Dataset excerpts
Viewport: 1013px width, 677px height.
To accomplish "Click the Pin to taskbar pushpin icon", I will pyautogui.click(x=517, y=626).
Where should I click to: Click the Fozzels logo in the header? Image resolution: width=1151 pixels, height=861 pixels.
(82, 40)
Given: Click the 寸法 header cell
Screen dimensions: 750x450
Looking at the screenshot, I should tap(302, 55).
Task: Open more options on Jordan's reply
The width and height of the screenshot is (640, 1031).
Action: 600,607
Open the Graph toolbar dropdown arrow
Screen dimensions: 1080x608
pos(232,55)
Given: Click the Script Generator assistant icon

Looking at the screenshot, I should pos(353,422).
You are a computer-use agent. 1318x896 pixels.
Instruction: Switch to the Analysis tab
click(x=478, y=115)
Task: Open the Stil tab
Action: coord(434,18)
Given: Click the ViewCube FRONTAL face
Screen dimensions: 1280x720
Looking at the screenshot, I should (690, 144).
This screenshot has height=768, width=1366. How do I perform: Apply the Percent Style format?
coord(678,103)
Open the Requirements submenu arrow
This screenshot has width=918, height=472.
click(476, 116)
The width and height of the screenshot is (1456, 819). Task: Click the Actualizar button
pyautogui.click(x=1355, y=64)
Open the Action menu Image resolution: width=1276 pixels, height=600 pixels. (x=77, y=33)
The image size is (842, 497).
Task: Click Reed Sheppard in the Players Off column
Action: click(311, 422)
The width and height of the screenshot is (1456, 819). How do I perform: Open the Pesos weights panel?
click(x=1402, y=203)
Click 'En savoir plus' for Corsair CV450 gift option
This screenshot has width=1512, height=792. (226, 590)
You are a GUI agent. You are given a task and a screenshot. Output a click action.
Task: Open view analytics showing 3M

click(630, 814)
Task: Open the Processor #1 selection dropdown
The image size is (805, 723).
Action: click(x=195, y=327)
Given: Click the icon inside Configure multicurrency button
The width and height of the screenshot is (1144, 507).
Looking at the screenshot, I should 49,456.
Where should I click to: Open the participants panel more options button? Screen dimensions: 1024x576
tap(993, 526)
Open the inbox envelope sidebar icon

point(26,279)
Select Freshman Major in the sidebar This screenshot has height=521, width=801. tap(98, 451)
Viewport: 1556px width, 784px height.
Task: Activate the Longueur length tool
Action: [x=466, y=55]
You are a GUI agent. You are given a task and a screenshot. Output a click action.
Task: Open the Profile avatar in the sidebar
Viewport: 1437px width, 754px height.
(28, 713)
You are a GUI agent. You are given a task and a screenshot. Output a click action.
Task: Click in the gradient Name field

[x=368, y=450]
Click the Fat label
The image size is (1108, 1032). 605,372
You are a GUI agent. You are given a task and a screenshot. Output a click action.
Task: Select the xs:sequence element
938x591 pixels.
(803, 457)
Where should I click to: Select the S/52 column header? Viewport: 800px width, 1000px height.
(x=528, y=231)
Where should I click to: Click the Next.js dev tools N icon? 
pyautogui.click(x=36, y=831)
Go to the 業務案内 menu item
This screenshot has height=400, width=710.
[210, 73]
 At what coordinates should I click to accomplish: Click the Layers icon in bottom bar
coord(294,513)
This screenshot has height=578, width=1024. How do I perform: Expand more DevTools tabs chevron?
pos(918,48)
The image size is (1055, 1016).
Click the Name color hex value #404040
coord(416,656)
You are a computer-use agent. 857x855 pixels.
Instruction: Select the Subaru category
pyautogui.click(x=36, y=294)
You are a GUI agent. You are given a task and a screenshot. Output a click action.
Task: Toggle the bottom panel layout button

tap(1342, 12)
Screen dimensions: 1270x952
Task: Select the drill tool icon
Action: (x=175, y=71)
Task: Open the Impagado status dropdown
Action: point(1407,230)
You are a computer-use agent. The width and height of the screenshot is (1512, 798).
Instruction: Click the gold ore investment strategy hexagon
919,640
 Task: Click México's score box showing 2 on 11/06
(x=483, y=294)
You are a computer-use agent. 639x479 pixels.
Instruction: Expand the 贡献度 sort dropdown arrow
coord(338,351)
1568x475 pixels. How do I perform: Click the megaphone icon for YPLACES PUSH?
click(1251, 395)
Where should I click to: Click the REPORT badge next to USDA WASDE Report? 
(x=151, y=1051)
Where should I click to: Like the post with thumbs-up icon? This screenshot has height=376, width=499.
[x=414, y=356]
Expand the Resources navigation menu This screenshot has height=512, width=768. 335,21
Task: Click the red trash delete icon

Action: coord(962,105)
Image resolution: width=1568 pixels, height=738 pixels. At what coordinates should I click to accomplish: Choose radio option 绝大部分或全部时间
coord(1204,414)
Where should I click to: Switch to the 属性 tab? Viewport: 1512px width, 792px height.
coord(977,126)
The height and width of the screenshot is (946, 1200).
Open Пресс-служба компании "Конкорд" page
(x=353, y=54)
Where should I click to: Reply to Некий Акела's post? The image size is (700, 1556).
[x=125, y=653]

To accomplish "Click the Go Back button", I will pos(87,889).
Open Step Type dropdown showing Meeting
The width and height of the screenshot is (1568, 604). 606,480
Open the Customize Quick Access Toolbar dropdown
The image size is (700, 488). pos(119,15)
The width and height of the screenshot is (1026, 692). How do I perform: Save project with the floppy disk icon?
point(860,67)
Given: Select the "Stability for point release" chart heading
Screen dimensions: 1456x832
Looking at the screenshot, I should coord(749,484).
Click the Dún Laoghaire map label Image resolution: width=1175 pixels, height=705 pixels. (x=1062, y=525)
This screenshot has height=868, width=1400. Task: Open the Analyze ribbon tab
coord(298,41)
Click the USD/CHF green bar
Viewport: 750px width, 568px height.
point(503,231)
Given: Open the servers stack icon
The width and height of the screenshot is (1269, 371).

* [ASSIGNMENT]
Exactly reproduce the lines of the entries above, from the one containing "Click the USD/CHF green bar" to the very last, and no others.

* [EXERCISE SOLUTION]
Click the USD/CHF green bar
Viewport: 750px width, 568px height.
point(503,231)
Given: Open the servers stack icon
The width and height of the screenshot is (1269, 371).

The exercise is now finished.